#### [FRAGMENTO DEL DOCUMENTO]
■ ■ ■ ■

Esta comprensión se vincula con la idea coránica de que Allāh es eterno sin principio ni fin (al-Awwal wa-l-Ākhir), y de que no puede tener compañero ni equivalente. Atribuirle una "pareja" ontológica —una cosa creada que existe junto a Él, aunque sea por Él— es caer en el dualismo teológico y, en último término, en la idolatría. Incluso pensar que algo puede tener existencia por Él o en Él, fuera de su pura realidad, es también un error: no hay "con" Allāh, sólo Allāh.
El filósofo avanza hacia una redefinición de la noción de "proprium" o sí-mismo. Ibn ʿArabī distingue entre el "yo esencial", que es en verdad idéntico a Allāh, y las capas psíquicas cambiantes —como el alma instintiva, el alma moralizante o el alma en paz— que son accidentales y no reales. Estas son designadas en la tradición islámica como estados del nafs, pero no constituyen el verdadero "yo". Por eso el conocimiento del "proprium" es lo mismo que el conocimiento de Allāh: no hay una realidad sustancial en el alma que no sea Él.

■ ■ ■ ■

#### [MATERIAL PROPORCIONADO]
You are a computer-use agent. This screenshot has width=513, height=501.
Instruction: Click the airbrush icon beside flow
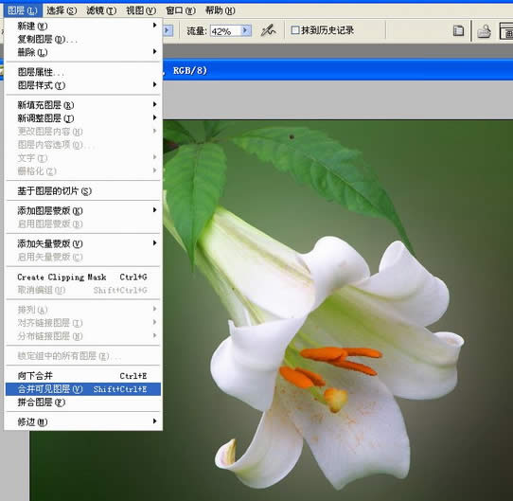(x=268, y=30)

■ ■ ■ ■

#### [EJERCICIO 1]
En el fragmento sobre Ibn ʿArabī, ¿cómo designa la tradición islámica a las capas psíquicas cambiantes como el alma instintiva o el alma en paz?
#### [EJERCICIO 2]
¿Puedes continuar el fragmento sobre Ibn ʿArabī a partir de su última oración?

#### [RESPUESTA DEL EJERCICIO 1]
Como estados del nafs.

#### [RESPUESTA DEL EJERCICIO 2]
Tu piensas que eres,
mas no eres y jamás has existido.
Si fueras, serías el Señor,
el segundo entre dos.
Abandona tal idea,
porque en nada diferís vosotros dos
en cuanto a la existencia.
Él no difiere de ti y tú no difieres de Él;
si por ignorancia piensas que eres
distinto de Él,
quiere decir que tienes una mente
no educada.
Cuando tu ignorancia cesa alcanzas la paz,
porque tu unión es tu separación
y tu separación es tu unión;
tu alejamiento, una aproximación,
y tu aproximación una partida.
Siendo así que te vuelves mejor,
cesa de razonar y comprende
por la Luz de la intuición,
sin la cual te olvidas de Sus rayos.
Guárdate de dar un compañero a Allâh,
porque en tal caso te envileces
con el oprobio de los idólatras.
Cuando el Profeta pide a Allāh ver las cosas tal como son, está pidiendo precisamente esa revelación de la "quididad" (māhiyya) de todas las cosas como nada más que Allāh mismo. Ver las cosas como son es ver que no hay cosas; es ver que el ser, el no-ser, el conocer, el visto y el que ve, el profeta, el mensaje y el receptor, todo es una única realidad, velada por su propia manifestación. Así, conocer al sí-mismo es desvelar el Absoluto que lo sostiene sin dualidad.
La Unidad Absoluta y el Conocimiento del "Proprium"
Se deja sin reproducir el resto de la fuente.